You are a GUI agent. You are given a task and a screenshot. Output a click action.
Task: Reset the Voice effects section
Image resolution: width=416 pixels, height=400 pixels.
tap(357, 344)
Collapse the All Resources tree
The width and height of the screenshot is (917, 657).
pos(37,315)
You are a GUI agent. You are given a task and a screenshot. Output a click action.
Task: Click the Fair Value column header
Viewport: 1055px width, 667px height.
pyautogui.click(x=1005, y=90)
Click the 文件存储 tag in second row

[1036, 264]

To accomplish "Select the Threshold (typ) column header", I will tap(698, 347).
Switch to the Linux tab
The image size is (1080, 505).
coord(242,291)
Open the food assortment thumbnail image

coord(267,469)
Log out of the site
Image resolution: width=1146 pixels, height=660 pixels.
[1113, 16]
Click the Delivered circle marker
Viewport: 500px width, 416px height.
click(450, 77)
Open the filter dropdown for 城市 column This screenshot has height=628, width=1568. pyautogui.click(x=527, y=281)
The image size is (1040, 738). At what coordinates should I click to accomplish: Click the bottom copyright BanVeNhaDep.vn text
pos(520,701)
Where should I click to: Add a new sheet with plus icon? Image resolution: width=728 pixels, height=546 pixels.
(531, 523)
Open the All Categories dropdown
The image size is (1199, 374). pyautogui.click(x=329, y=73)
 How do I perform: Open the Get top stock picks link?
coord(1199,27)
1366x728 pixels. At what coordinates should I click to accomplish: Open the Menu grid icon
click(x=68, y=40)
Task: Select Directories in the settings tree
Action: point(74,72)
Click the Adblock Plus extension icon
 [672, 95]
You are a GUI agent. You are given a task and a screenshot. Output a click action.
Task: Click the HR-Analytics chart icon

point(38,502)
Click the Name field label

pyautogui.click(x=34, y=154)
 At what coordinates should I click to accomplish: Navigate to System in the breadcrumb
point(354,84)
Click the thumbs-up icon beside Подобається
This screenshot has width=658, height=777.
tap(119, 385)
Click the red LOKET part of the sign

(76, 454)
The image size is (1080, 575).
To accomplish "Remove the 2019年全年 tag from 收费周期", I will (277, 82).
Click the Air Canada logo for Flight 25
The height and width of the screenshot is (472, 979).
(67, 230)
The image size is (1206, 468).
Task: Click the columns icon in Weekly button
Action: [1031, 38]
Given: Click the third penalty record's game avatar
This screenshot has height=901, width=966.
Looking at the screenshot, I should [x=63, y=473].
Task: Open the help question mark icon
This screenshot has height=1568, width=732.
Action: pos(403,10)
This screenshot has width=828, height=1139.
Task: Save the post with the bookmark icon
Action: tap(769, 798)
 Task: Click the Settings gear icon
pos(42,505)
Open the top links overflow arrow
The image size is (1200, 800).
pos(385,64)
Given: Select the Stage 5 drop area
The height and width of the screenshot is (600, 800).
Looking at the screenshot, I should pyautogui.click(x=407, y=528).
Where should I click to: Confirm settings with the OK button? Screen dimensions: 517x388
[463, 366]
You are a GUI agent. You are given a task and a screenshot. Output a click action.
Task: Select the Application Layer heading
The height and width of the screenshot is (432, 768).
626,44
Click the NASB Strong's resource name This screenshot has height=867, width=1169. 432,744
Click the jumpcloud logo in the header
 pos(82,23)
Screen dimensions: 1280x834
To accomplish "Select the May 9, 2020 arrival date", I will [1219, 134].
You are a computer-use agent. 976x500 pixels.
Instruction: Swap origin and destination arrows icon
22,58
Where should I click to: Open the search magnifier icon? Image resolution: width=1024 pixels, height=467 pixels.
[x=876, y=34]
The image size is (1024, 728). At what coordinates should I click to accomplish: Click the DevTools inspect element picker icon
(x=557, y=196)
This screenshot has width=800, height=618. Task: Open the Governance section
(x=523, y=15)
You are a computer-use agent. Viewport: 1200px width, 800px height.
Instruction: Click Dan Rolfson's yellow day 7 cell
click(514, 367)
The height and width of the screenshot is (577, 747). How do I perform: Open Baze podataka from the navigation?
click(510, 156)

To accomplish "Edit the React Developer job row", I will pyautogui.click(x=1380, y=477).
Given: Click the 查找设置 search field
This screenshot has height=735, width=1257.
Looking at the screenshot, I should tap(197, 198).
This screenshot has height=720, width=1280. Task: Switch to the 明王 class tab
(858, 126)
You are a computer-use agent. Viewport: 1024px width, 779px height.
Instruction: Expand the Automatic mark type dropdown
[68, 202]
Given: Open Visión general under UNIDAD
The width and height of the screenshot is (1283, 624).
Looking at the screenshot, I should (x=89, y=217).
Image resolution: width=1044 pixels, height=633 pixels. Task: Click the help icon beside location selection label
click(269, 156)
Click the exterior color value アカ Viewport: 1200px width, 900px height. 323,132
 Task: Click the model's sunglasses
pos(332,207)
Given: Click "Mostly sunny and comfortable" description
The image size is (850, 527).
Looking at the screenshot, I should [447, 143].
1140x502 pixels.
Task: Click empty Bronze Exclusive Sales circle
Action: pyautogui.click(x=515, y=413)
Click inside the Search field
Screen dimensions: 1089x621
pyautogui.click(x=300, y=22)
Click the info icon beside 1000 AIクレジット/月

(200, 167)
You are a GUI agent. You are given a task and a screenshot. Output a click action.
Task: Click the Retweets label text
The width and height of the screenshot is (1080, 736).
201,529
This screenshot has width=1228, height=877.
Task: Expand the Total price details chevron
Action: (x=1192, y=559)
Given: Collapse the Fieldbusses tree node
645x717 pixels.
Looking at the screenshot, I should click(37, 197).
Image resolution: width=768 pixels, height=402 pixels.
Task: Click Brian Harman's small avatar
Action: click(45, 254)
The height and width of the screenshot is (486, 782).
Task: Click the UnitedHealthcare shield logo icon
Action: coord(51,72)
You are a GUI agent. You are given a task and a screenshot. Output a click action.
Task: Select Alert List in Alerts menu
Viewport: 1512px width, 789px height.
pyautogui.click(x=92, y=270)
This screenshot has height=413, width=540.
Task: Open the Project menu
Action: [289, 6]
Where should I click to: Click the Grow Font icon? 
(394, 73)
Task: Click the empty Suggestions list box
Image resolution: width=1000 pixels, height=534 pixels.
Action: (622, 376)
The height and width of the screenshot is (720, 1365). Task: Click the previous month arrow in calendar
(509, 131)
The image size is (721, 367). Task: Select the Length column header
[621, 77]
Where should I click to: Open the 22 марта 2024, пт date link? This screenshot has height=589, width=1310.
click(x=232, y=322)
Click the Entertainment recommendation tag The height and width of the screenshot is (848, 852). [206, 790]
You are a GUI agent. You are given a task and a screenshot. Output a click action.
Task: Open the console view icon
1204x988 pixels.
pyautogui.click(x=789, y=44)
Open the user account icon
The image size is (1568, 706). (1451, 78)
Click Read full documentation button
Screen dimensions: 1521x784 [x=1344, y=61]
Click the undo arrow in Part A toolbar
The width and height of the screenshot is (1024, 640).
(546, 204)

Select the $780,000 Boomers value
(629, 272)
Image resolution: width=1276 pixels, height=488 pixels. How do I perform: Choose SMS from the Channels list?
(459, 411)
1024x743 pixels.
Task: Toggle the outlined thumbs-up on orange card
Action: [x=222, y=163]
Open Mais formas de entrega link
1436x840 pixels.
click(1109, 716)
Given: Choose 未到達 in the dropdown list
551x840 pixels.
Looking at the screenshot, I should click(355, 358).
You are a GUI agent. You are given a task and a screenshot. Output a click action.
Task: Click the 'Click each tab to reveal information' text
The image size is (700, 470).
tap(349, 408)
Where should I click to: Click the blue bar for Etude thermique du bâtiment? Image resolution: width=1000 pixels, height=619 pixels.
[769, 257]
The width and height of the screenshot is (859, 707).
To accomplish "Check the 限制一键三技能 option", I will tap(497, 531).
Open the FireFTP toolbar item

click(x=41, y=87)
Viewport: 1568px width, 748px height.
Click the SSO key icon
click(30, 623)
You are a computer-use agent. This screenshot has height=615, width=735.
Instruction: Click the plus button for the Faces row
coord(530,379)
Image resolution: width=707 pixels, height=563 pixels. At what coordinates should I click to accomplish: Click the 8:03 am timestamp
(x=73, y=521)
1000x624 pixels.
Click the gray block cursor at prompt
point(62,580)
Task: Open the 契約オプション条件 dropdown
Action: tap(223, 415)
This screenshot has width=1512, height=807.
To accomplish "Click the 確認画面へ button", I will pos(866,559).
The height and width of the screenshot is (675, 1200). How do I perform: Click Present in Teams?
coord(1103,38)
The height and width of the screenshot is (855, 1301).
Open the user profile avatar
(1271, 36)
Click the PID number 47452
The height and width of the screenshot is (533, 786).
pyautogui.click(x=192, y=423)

• • • •

→ PROBLEM DETAILS
Report how many lines in these entries contain "Collapse". Answer with the number only.

→ OUTPUT FOR THIS EXERCISE
2